» **What needs to be done**
Among the entries below, one stretch runs from the line that contains "Task: Expand the Delivery Stats group" through the line that contains "Task: Click the Build hammer icon". Repeat that stretch exactly, ends included, and only that.

Supplied material Start Marker

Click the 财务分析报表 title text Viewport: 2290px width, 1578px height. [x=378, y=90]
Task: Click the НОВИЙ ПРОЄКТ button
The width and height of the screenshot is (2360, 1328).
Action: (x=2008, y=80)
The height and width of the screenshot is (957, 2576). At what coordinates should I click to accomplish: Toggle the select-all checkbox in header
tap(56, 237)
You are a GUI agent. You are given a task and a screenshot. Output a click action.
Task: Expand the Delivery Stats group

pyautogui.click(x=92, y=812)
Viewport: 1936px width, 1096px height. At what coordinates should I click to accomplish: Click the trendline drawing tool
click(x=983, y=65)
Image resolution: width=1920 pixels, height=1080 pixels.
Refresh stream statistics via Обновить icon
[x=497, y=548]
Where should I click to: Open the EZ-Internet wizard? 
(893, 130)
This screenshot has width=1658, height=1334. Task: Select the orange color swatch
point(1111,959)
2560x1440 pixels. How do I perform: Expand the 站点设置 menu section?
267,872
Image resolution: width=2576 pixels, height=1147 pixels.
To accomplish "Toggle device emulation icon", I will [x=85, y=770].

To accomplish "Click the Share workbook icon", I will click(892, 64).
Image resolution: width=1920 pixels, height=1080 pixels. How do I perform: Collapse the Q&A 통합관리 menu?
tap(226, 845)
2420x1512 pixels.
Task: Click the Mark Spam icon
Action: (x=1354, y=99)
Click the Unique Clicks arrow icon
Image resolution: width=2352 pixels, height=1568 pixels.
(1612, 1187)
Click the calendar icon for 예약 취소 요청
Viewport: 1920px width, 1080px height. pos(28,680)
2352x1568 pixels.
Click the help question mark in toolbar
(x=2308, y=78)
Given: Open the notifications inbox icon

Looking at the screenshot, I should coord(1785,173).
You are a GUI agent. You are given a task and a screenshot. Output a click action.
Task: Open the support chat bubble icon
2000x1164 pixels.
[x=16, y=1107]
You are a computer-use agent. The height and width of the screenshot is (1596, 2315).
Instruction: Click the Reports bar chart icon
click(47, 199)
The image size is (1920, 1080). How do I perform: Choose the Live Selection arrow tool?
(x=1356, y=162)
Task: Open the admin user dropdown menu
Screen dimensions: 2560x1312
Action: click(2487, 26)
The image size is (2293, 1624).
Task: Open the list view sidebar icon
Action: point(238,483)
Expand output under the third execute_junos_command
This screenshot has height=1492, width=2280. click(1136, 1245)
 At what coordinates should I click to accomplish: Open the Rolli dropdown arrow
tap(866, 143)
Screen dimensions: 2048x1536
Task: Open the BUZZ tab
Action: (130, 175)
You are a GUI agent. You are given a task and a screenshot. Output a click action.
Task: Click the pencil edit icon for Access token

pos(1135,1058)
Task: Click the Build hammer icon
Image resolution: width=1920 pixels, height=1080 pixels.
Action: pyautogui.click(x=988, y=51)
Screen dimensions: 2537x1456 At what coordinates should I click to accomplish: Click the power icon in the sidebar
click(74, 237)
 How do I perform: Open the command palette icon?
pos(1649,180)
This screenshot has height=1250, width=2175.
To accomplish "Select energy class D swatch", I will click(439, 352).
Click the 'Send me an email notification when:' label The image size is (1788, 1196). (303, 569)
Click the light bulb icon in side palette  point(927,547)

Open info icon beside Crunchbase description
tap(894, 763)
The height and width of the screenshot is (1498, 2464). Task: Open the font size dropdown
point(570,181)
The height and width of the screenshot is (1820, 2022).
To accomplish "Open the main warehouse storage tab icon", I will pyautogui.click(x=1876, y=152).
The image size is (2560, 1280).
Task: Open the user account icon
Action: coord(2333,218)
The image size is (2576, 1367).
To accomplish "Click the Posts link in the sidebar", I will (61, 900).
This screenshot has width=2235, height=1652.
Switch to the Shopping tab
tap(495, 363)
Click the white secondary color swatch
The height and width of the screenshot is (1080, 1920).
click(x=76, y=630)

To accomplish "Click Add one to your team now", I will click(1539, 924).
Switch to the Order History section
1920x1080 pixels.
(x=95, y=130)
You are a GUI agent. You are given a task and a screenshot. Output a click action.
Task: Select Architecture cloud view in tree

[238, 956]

Supplied material End Marker

» **Written response**
Task: Expand the Delivery Stats group

pyautogui.click(x=92, y=812)
Viewport: 1936px width, 1096px height. At what coordinates should I click to accomplish: Click the trendline drawing tool
click(x=983, y=65)
Image resolution: width=1920 pixels, height=1080 pixels.
Refresh stream statistics via Обновить icon
[x=497, y=548]
Where should I click to: Open the EZ-Internet wizard? 
(893, 130)
This screenshot has width=1658, height=1334. Task: Select the orange color swatch
point(1111,959)
2560x1440 pixels. How do I perform: Expand the 站点设置 menu section?
267,872
Image resolution: width=2576 pixels, height=1147 pixels.
To accomplish "Toggle device emulation icon", I will [x=85, y=770].

To accomplish "Click the Share workbook icon", I will click(892, 64).
Image resolution: width=1920 pixels, height=1080 pixels. How do I perform: Collapse the Q&A 통합관리 menu?
tap(226, 845)
2420x1512 pixels.
Task: Click the Mark Spam icon
Action: (x=1354, y=99)
Click the Unique Clicks arrow icon
Image resolution: width=2352 pixels, height=1568 pixels.
(1612, 1187)
Click the calendar icon for 예약 취소 요청
Viewport: 1920px width, 1080px height. pos(28,680)
2352x1568 pixels.
Click the help question mark in toolbar
(x=2308, y=78)
Given: Open the notifications inbox icon

Looking at the screenshot, I should coord(1785,173).
You are a GUI agent. You are given a task and a screenshot. Output a click action.
Task: Open the support chat bubble icon
2000x1164 pixels.
[x=16, y=1107]
You are a computer-use agent. The height and width of the screenshot is (1596, 2315).
Instruction: Click the Reports bar chart icon
click(47, 199)
The image size is (1920, 1080). How do I perform: Choose the Live Selection arrow tool?
(x=1356, y=162)
Task: Open the admin user dropdown menu
Screen dimensions: 2560x1312
Action: click(2487, 26)
The image size is (2293, 1624).
Task: Open the list view sidebar icon
Action: point(238,483)
Expand output under the third execute_junos_command
This screenshot has height=1492, width=2280. click(1136, 1245)
 At what coordinates should I click to accomplish: Open the Rolli dropdown arrow
tap(866, 143)
Screen dimensions: 2048x1536
Task: Open the BUZZ tab
Action: (130, 175)
You are a GUI agent. You are given a task and a screenshot. Output a click action.
Task: Click the pencil edit icon for Access token

pos(1135,1058)
Task: Click the Build hammer icon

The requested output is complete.